-- Task item --
Each record is to be repeated exactly as it stands below.

-- Record set --
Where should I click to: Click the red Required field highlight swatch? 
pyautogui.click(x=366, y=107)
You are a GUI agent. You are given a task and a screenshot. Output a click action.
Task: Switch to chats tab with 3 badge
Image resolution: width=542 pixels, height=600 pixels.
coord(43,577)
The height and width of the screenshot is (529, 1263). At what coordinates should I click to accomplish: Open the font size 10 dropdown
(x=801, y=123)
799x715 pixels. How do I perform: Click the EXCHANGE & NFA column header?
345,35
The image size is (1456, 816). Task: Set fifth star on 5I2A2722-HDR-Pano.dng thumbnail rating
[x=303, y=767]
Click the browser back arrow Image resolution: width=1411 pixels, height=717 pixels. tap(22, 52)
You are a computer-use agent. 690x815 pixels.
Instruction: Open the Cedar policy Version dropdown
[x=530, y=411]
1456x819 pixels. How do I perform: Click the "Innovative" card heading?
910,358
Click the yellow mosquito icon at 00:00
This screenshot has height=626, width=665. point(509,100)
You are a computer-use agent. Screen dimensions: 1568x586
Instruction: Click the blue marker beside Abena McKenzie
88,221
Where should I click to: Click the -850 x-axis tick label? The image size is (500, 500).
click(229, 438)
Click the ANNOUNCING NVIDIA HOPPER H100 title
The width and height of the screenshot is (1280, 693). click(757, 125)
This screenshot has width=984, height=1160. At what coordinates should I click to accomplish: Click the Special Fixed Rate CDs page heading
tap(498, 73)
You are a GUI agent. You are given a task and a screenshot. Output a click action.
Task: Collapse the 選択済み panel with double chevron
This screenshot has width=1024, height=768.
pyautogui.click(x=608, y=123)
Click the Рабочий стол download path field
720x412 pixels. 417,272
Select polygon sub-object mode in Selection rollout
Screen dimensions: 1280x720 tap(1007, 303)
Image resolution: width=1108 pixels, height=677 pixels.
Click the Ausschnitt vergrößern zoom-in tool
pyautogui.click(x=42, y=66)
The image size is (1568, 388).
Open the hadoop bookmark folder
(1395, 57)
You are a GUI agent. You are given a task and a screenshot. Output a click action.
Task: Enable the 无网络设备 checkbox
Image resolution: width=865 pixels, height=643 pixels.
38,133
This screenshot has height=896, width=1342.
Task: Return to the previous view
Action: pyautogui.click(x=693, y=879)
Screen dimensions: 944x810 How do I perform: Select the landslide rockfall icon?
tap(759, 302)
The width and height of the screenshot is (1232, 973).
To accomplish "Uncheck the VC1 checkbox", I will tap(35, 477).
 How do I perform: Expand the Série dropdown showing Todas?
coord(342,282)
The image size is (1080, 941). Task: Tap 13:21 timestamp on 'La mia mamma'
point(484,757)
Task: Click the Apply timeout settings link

-- Exercise answer --
Where should I click to: Click the red Required field highlight swatch? 
pyautogui.click(x=366, y=107)
You are a GUI agent. You are given a task and a screenshot. Output a click action.
Task: Switch to chats tab with 3 badge
Image resolution: width=542 pixels, height=600 pixels.
coord(43,577)
The height and width of the screenshot is (529, 1263). At what coordinates should I click to accomplish: Open the font size 10 dropdown
(x=801, y=123)
799x715 pixels. How do I perform: Click the EXCHANGE & NFA column header?
345,35
The image size is (1456, 816). Task: Set fifth star on 5I2A2722-HDR-Pano.dng thumbnail rating
[x=303, y=767]
Click the browser back arrow Image resolution: width=1411 pixels, height=717 pixels. tap(22, 52)
You are a computer-use agent. 690x815 pixels.
Instruction: Open the Cedar policy Version dropdown
[x=530, y=411]
1456x819 pixels. How do I perform: Click the "Innovative" card heading?
910,358
Click the yellow mosquito icon at 00:00
This screenshot has height=626, width=665. point(509,100)
You are a computer-use agent. Screen dimensions: 1568x586
Instruction: Click the blue marker beside Abena McKenzie
88,221
Where should I click to: Click the -850 x-axis tick label? The image size is (500, 500).
click(229, 438)
Click the ANNOUNCING NVIDIA HOPPER H100 title
The width and height of the screenshot is (1280, 693). click(757, 125)
This screenshot has width=984, height=1160. At what coordinates should I click to accomplish: Click the Special Fixed Rate CDs page heading
tap(498, 73)
You are a GUI agent. You are given a task and a screenshot. Output a click action.
Task: Collapse the 選択済み panel with double chevron
This screenshot has width=1024, height=768.
pyautogui.click(x=608, y=123)
Click the Рабочий стол download path field
720x412 pixels. 417,272
Select polygon sub-object mode in Selection rollout
Screen dimensions: 1280x720 tap(1007, 303)
Image resolution: width=1108 pixels, height=677 pixels.
Click the Ausschnitt vergrößern zoom-in tool
pyautogui.click(x=42, y=66)
The image size is (1568, 388).
Open the hadoop bookmark folder
(1395, 57)
You are a GUI agent. You are given a task and a screenshot. Output a click action.
Task: Enable the 无网络设备 checkbox
Image resolution: width=865 pixels, height=643 pixels.
38,133
This screenshot has height=896, width=1342.
Task: Return to the previous view
Action: pyautogui.click(x=693, y=879)
Screen dimensions: 944x810 How do I perform: Select the landslide rockfall icon?
tap(759, 302)
The width and height of the screenshot is (1232, 973).
To accomplish "Uncheck the VC1 checkbox", I will tap(35, 477).
 How do I perform: Expand the Série dropdown showing Todas?
coord(342,282)
The image size is (1080, 941). Task: Tap 13:21 timestamp on 'La mia mamma'
point(484,757)
Task: Click the Apply timeout settings link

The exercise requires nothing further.